Hmmm, i didn't realize the 45 tonner or dizzie, was such a large loco. The largest loco i run is a LGB sumpter Valley Mallet scaled up to 1/20.3 My next largest is a connie. I really don't want the loco to dwarf my regular fleet, i just want something to shove cars around the yard. Hopefully when i save some cash I wanna get the B-mann k. But I assume thats gona be awhile. 

When the porter is listed as a "spectrum" is that the 1.20 version or the older smaller one? 

Terry


----------



## Spule 4 (Jan 2, 2008)

The current edition Spectrum porter is the 1:20.3 version. There are two, the side tank with wood cab and saddle tank with steel cab. I have and like both for different reasons.


----------



## SlateCreek (Jan 2, 2008)

Dunno if this helps, but here's a few comparison shots (terrible, blurry cellphone photos) of a 45 Tonner or two with a Bachmann 2-8-0. And one or two with a railtruck and an LGB caboose. The gray boxcar is the AMS navy one. 

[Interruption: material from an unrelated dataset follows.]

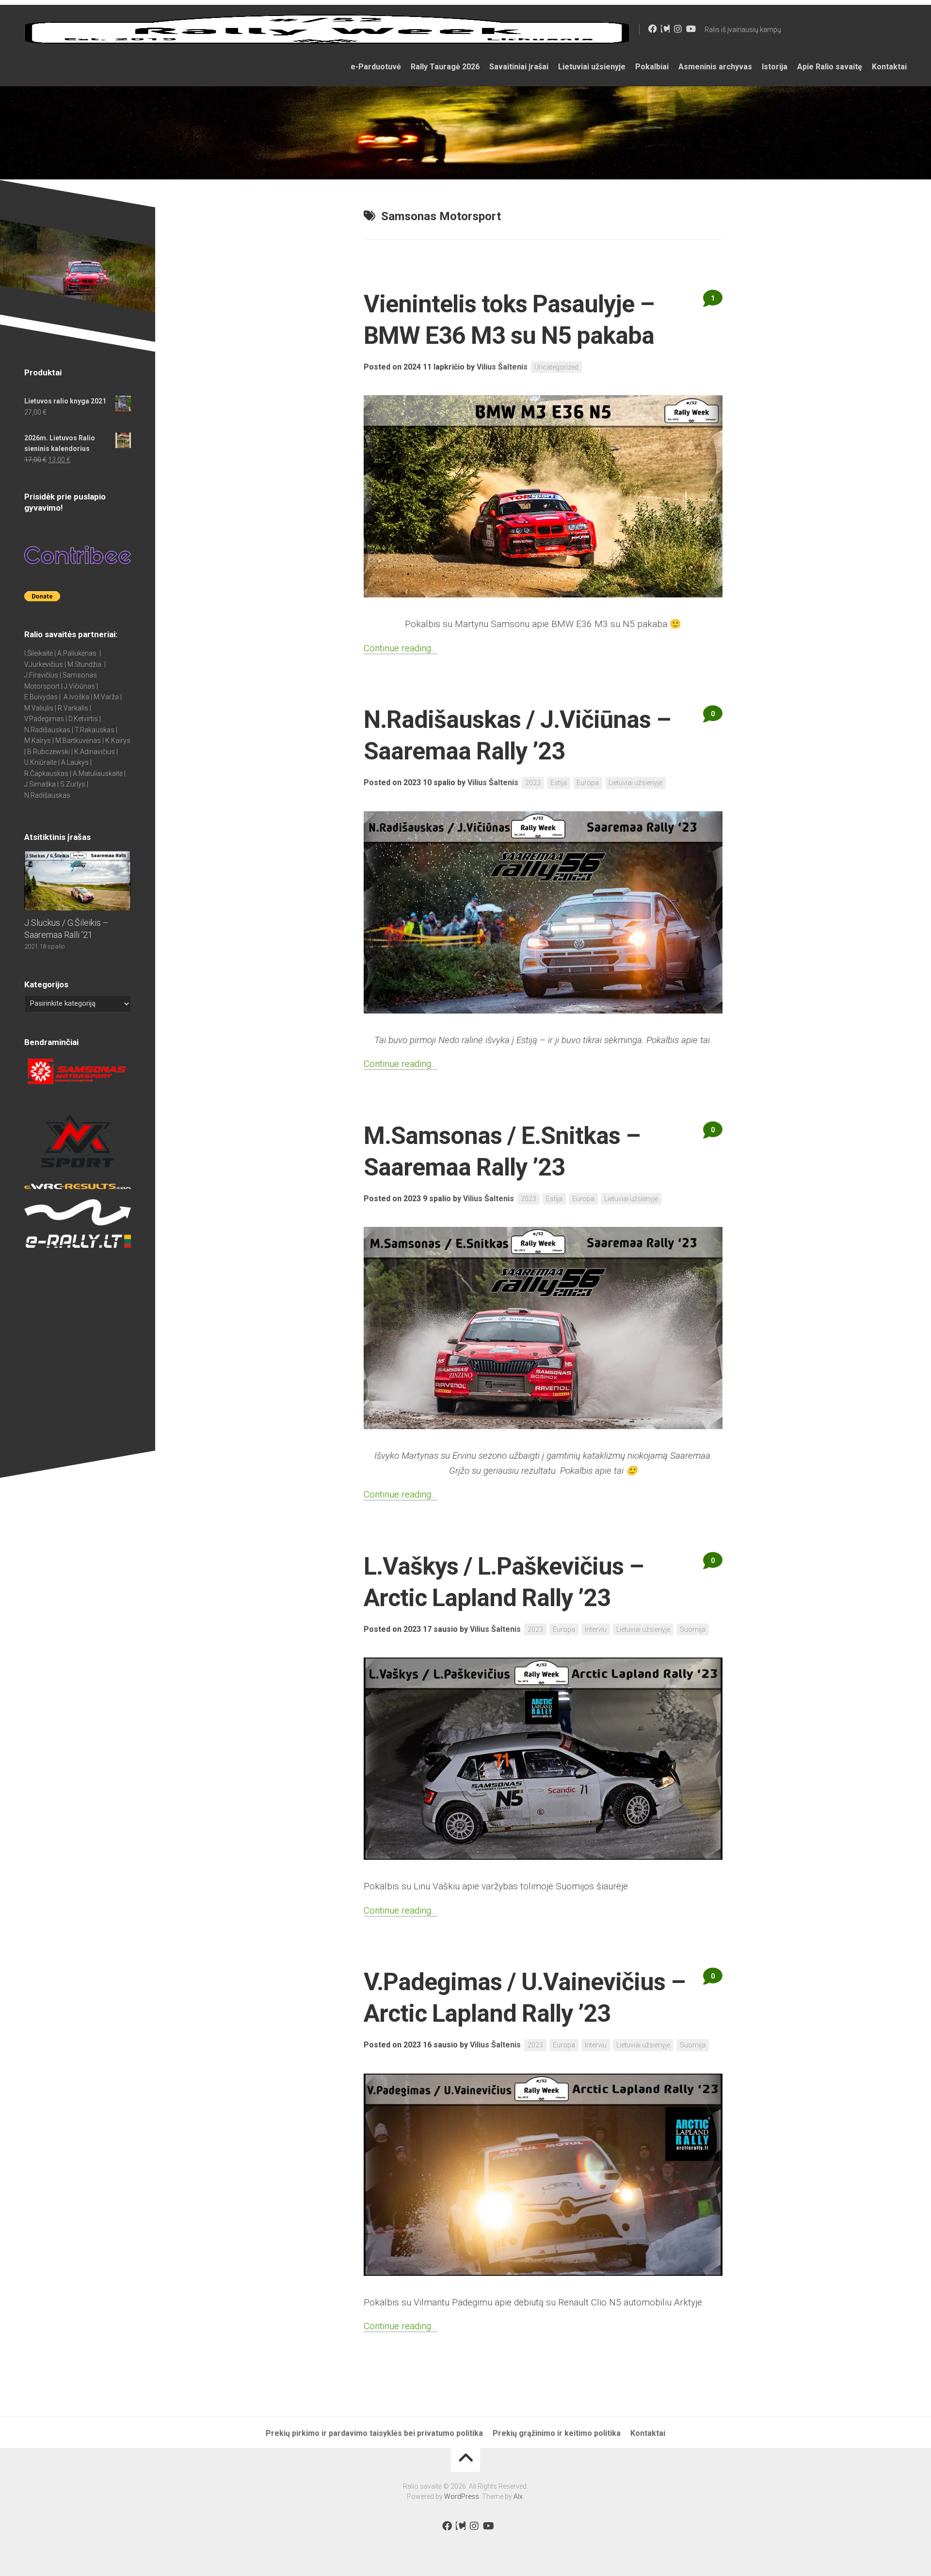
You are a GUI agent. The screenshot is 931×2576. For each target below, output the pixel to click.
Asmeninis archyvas (715, 66)
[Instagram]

http://www.lscdata.com/users/slatecreek/141628247_463441666_0.jpg 
http://www.lscdata.com/users/slatecreek/141621134_463416272_0.jpg 
http://www.lscdata.com/users/slatecreek/141628247_463441665_0.jpg 
http://www.lscdata.com/users/slatecreek/7145 c1.JPG 
http://www.lscdata.com/users/slatecreek/7145goose.JPG 

You can see an LGB stock car behind the 45 tonner in the one wtih the goose. 

Matthew (OV)


----------



## nkelsey (Jan 4, 2008)

I have the new Porter, R/C, Battery with Airwire and Pheonix sound, and its a nice running little loco.


----------



## Guest (May 20, 2008)

I have the Saddle tanker and the 45'er (Huge)....Have you considered the LGB #50 Diesel Switcher? Not what you mentioned, but I just finished one w/ RCS, and I love it (14.4v NiMh from TOC)....they say it's close to Fn3..... 
cale


----------